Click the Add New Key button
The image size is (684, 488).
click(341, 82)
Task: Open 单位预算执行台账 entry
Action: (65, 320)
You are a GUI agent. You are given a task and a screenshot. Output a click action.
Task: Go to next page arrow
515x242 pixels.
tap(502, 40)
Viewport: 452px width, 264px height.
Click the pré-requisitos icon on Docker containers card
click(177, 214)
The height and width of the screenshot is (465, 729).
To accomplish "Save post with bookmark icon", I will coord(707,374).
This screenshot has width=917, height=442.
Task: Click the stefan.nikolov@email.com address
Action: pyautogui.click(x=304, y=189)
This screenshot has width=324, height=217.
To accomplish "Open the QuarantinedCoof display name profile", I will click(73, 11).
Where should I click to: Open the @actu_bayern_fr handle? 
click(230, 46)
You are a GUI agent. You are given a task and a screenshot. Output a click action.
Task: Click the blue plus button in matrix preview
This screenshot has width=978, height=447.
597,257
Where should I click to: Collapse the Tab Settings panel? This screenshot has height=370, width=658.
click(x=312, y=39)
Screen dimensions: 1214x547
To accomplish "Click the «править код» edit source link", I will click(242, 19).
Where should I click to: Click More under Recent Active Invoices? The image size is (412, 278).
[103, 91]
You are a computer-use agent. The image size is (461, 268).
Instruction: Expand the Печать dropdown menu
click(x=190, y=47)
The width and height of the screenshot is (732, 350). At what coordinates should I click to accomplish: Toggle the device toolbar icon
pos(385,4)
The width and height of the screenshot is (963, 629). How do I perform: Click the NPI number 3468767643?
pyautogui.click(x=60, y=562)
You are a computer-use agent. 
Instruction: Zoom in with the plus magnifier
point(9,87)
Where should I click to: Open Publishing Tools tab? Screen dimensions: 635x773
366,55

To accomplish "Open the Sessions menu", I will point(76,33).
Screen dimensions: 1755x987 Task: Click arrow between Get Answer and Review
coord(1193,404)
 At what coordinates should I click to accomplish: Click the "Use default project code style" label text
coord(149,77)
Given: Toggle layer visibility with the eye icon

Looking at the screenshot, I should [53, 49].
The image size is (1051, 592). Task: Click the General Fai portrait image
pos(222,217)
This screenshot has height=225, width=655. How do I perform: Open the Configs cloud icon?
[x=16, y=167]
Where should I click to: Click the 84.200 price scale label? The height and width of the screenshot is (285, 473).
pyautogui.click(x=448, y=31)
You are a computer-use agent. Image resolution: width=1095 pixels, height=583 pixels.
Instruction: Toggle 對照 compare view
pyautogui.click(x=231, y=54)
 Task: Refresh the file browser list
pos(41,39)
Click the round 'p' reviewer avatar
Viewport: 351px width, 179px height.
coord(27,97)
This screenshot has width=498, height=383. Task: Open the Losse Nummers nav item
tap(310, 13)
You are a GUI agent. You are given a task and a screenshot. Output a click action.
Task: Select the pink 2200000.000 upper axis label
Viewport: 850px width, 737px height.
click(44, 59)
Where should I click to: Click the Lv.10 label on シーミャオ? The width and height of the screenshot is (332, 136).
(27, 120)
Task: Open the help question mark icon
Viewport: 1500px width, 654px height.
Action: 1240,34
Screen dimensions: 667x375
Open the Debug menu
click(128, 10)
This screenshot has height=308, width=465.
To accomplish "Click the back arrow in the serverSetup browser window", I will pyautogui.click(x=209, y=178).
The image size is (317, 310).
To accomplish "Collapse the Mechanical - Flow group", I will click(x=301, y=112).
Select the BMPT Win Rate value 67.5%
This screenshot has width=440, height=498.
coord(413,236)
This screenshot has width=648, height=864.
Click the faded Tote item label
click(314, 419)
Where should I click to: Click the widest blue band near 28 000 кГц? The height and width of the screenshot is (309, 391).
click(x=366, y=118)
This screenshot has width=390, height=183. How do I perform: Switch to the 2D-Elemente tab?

#### [Exercise details]
Please return only the lines from the one that contains "Where should I click to: Click the widest" through the final line of the entries, each exactly as written.

#### [Solution for this exercise]
Where should I click to: Click the widest blue band near 28 000 кГц? The height and width of the screenshot is (309, 391).
click(x=366, y=118)
This screenshot has width=390, height=183. How do I perform: Switch to the 2D-Elemente tab?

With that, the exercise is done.